Read the summaries of both selections. After reading these, you will be asked to make a choice as to your preference. Please understand that your preference will be considered, but not guaranteed. You will need to use your SUNY Oswego LakerApps sign in to access the survey below.
Haven by Ruth Gruber
"Haven tells the story of nearly one thousand Jewish and other refugees who came to Fort Ontario in Oswego, New York as guests of President Franklin Roosevelt during World War II. Ruth Gruber, an experienced journalist, who was working for the Department of the Interior during the war, tells the story of the immigrants-their arrival, their stay at Fort Ontario, and what happened to them after leaving Fort Ontario in 1946. The story is important to many in our local community who actually experienced it. The themes in the book are as relevant today as they were nearly [sixty-five] years ago." --2002 ORI Committee
Additional information for Haven can be found at http://www.oswego.edu/alumni/publications/magazine/haven.pdf.

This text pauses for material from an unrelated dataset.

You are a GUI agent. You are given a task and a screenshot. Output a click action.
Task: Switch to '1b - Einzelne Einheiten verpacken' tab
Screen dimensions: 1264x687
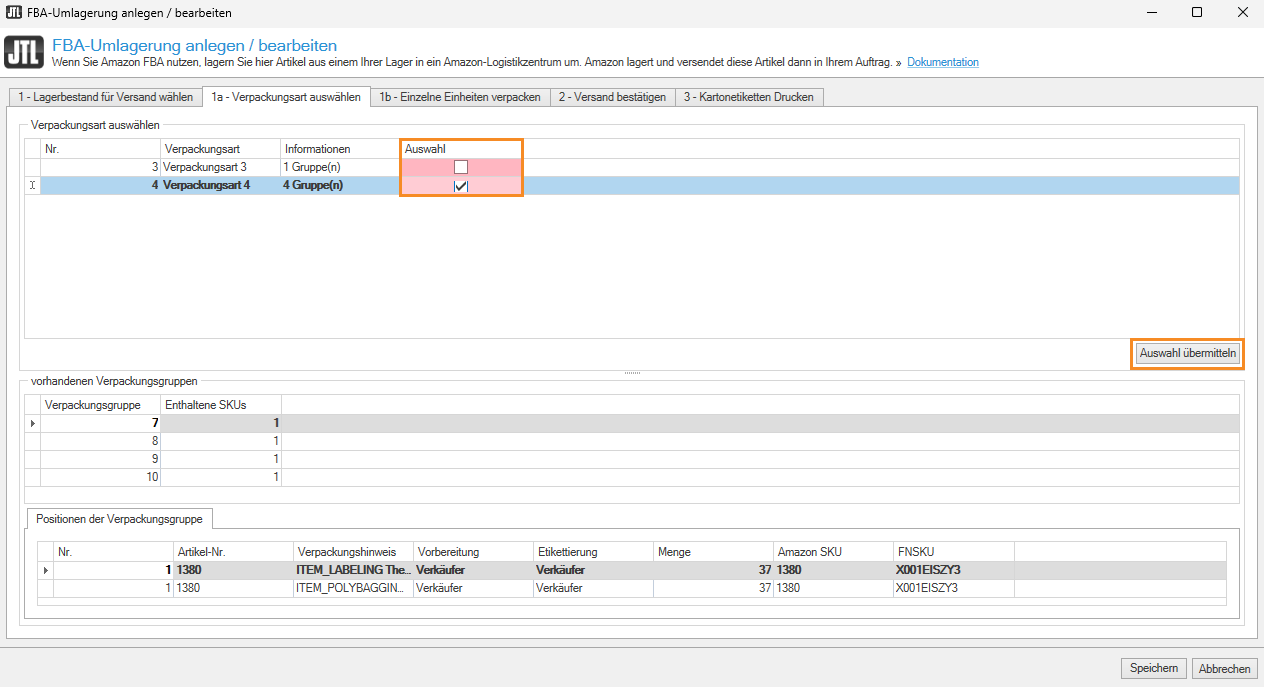[x=459, y=97]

Bonobo Handshake by Vanessa Woods
Bonobo Handshake is Vanessa Woods' autobiographical narrative of finding herself and her identity, while also trying to turn a hasty marriage, to a man she's not certain she loves, into something meaningful and lasting. Woods, an Australian research scientist, follows her American husband Brian, a primatologist with a PhD. from Harvard, to the Congo to study the bonobo, an endangered simian species closely related to chimpanzees, that share 98.7% of our DNA. Their goal, by studying chimps and bonobos, is to find out what makes us human. For this, they must travel to Lola, a national forest and bonobo preserve in the Congo. Outside the gates of Lola though, the Congo still reels from European colonialism and decades more exploitation from the West. Resource rich with gold, oil, diamonds, and other valuable deposits, war and genocide afflicts the Congo as the people and the nation try to come into their own. Woods graphically depicts the atrocities of war in the Congo, including cannibalism, rape and female genital mutilation, and the stories of survivors, those she works with at Lola, in an attempt to understand the violence and suffering humans are capable of causing one another.